It would be nice if they could make up their tiny minds. They can't have it both ways.
Maine AG investigates lobster price-fixing allegations
By Clarke Canfield
Associated Press Writer
December 16, 2009 12:45 PM
PORTLAND, Maine (AP) — Maine's attorney general is investigating allegations of price-fixing among some lobster dealers in the state.
... investigation... launched after the office received a letter signed by more than 50 lobstermen seeking a probe into the conduct of lobster dealers.
Investigators are focusing on whether lobster dealers violated the state's commerce and trade laws.
Naran, this is interesting wonder what they mean by price fixing, since the dealers are paying what they can and selling for what they can. I guess if they don't like selling to a dealer they could go it alone, some tried and I expect it wasn't as easy as they thought, they didn't get the big money they thought the dealers were making, some probably lost money and now that winter is here they have no market for their product, oh well. I will see if I can find out the dealers side of the story.
Here is another reason lobster prices are low, no market not lobster dealer price fixing.

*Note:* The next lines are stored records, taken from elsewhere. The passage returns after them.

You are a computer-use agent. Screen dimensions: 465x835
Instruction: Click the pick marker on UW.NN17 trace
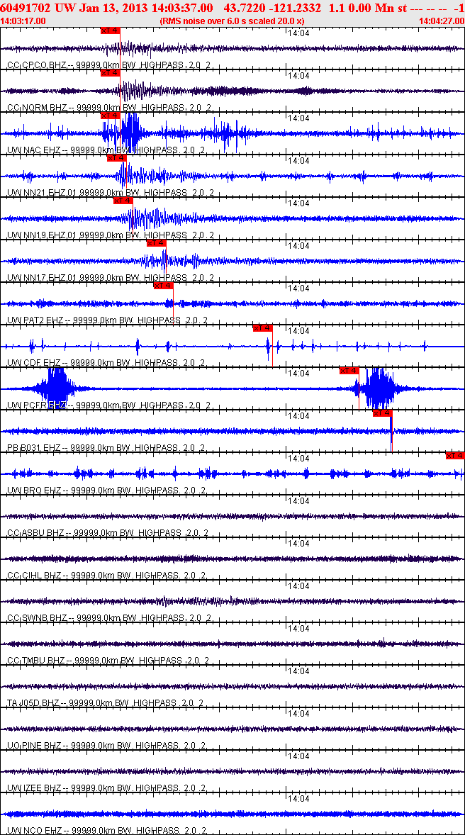[x=156, y=243]
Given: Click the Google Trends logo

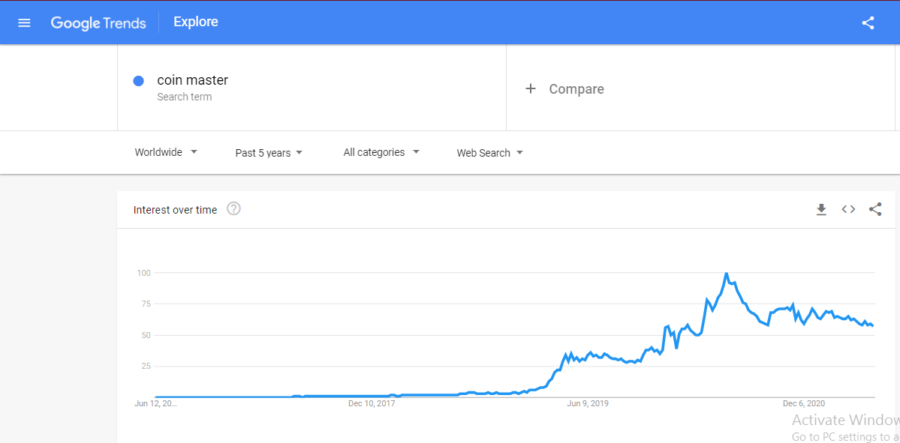Looking at the screenshot, I should (98, 23).
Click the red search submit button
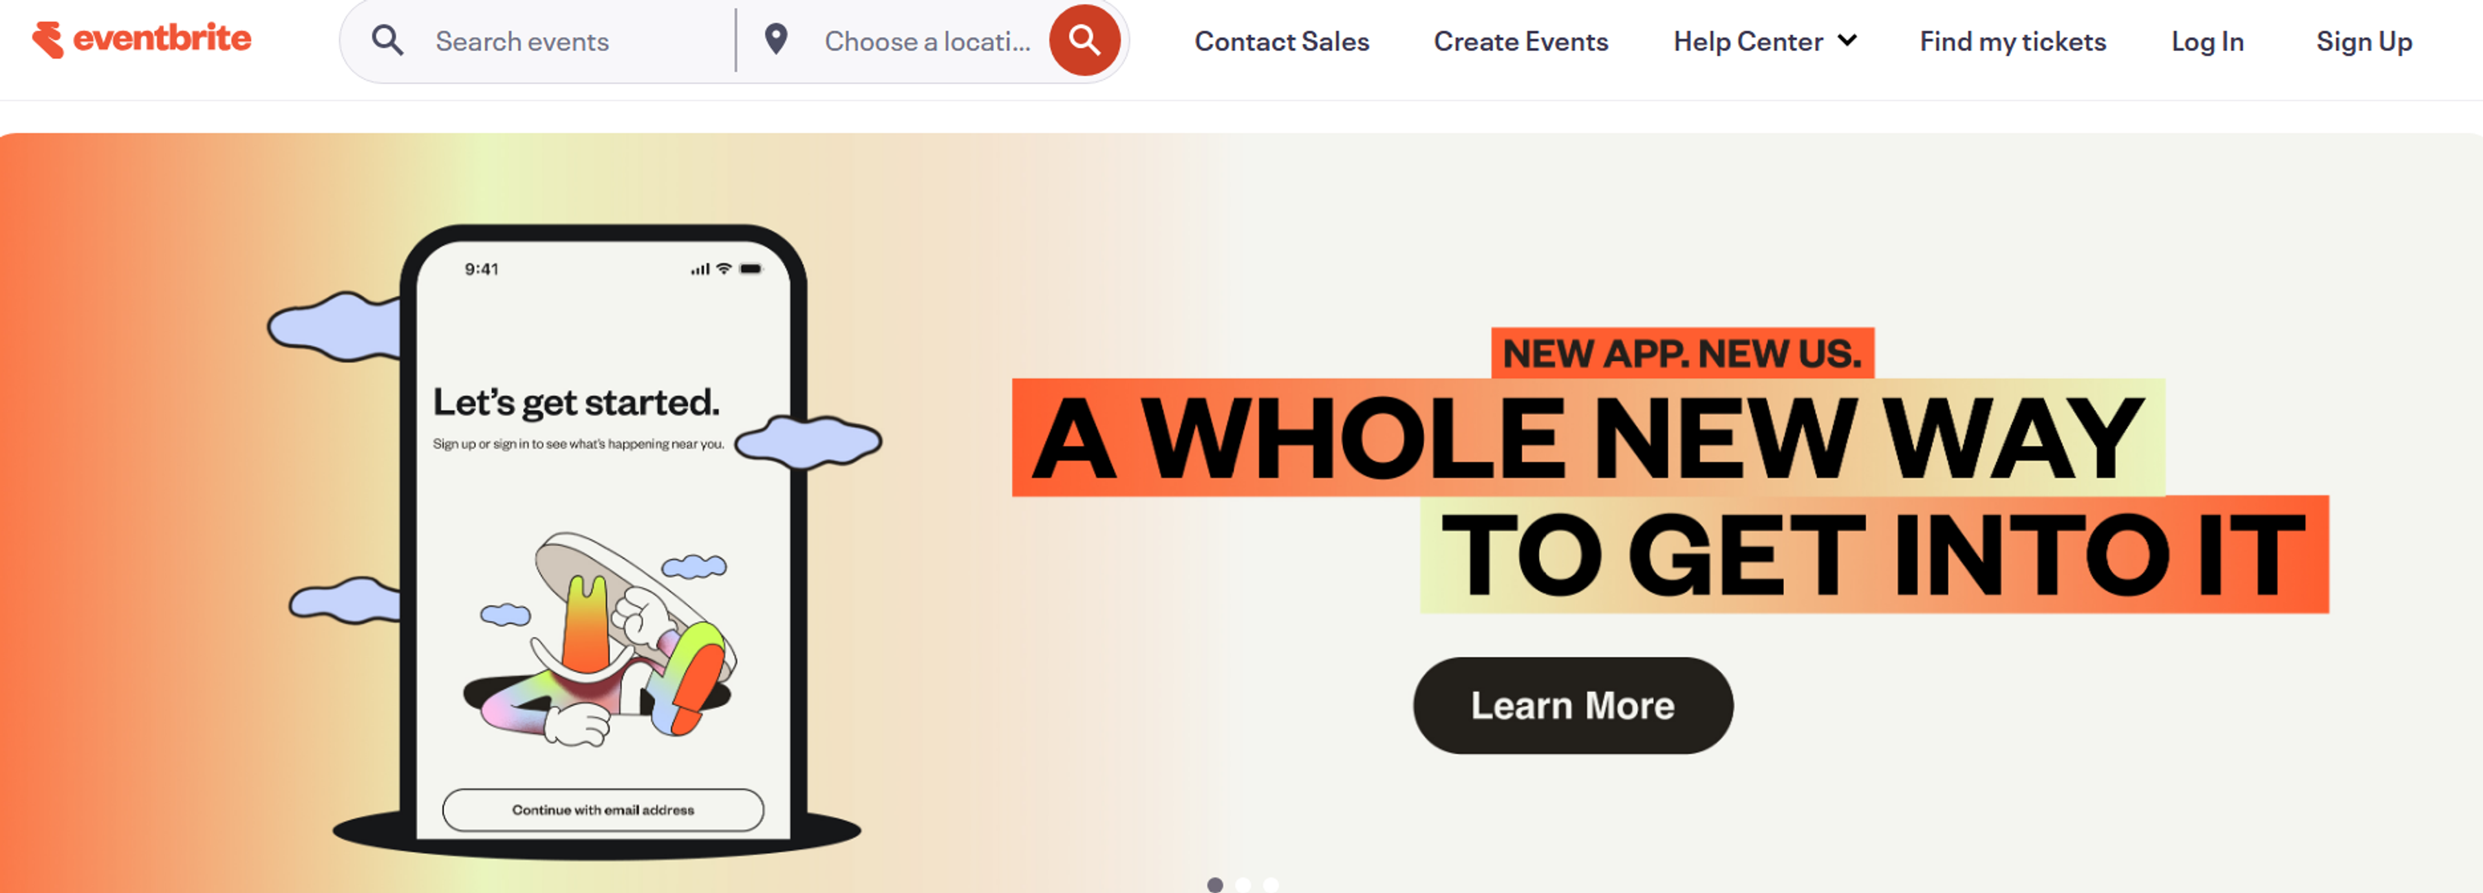The height and width of the screenshot is (893, 2483). [1084, 40]
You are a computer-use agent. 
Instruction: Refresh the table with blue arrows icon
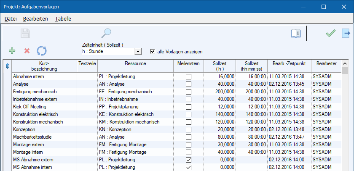point(42,51)
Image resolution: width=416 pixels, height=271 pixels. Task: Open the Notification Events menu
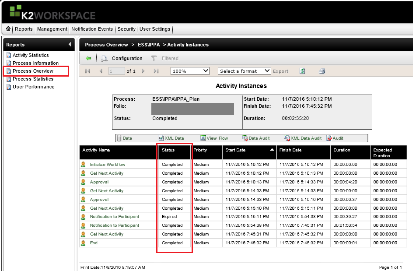point(92,29)
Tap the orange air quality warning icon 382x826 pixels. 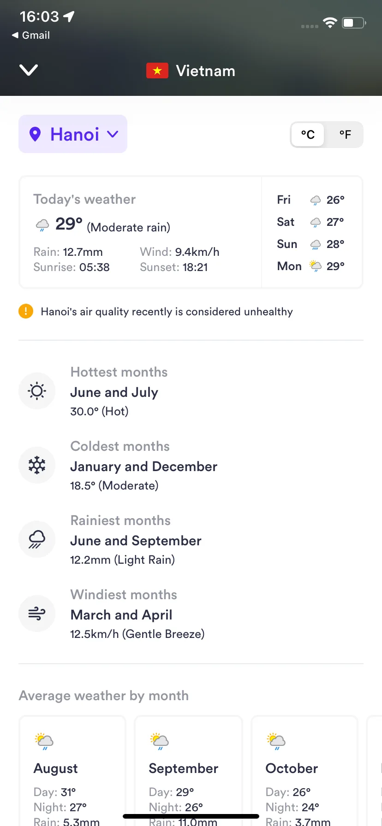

http://thechronicleherald.ca/Business/1158313.html
With a little dissing of the Maine Lobster brand.
[Dean Ryer commented] "They’re still getting a lot of production out of Maine when the weather’s fit. So they’ll use their own product first. It’s cheaper, of course, and not as good a quality, but they will use their own."
Steven Scharf
SCSMedia@aol.com
The lobsters they buy from us are junk (non-shippable quality) and go to processing plants to be used as meat. We do have an equal product and I would expect my father who is a Maine dealer to say the same about Canadian lobster vs. Maine lobster. If my memory is correct Canada has a closed season and they only lobster in the winter months. They catch a good hard shell lobster and then basically store them in suspended animation until they are ready to be shipped, thus they have a supply of good shippable lobsters year round. I also believe they are paid not to lobster during the summer, which is why they buy our lobsters for processing.
1 dead after fall from Maine lobster boat
By Associated Press
December 31, 2009 10:18 AM
HARPSWELL, Maine - The Maine Marine Patrol says a man has died after falling from a lobster boat.
Sgt. Paul Joyce said the accident happened at about 6:30 a.m.Thursday. After falling from the stern of a boat off Harpswell, the man was rescued by his crewmates and crew from another boat that was in the area. Joyce said he was later declared dead.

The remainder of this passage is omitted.